OpenSync unleashed a slew of announcements including this – perhaps the most important: The OpenSync framework now includes support for Linux SDN. The Linux networking bridge is one of the world’s most widely supported network software stacks, which means the move will extend the reach of the OpenSync open-source framework to 100% of new or recent intelligent home devices, says Sandeep Rai, VP of Software at OpenSync.
“The Linux networking bridge is widely used and adopted by consumer premises equipment makers, service providers, and software developers. It is used to create, launch, and manage consumer services from the Cloud. We’re delighted to announce that with Linux SDN support, we now have a solution that covers 100% of the market for new or newer CPEs,” Sandeep Rai says.
Until now OpenSync has relied on Open vSwitch (OVS) to provide Cloud-programmable SDN functionality. The issue has been that converting from the Linux bridge to OVS can require additional development effort. All of this is now no longer needed, Sandeep Rai says.

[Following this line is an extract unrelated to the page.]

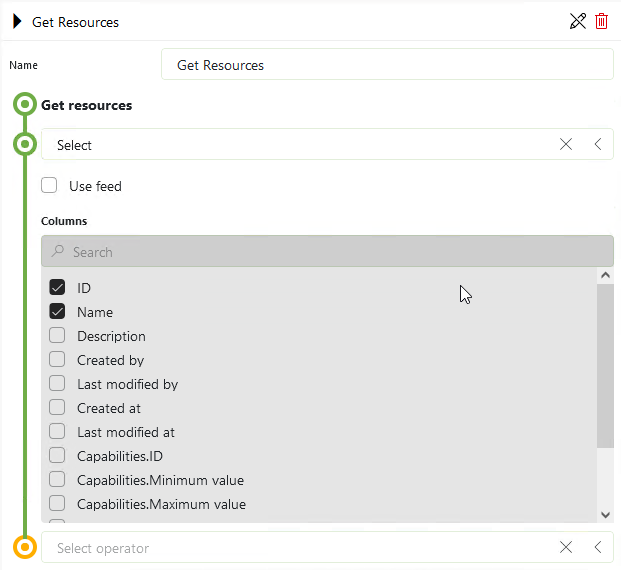Click the green Get resources node circle
Viewport: 621px width, 570px height.
25,105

“The new Linux SDN feature of OpenSync reduces the complexity and effort required during integration, leading to easier and broader adoption. The Linux SDN feature can now be used with the Linux network bridge. Meanwhile, support for OVS will continue thus providing developers with an option to choose the one that suits individual OEM or service provider needs,” says Sandeep Rai.
Linux SDN support will be available soon as part of the OpenSync 5 pre-release. OpenSync 5 general availability is slated for September this year, the organization says.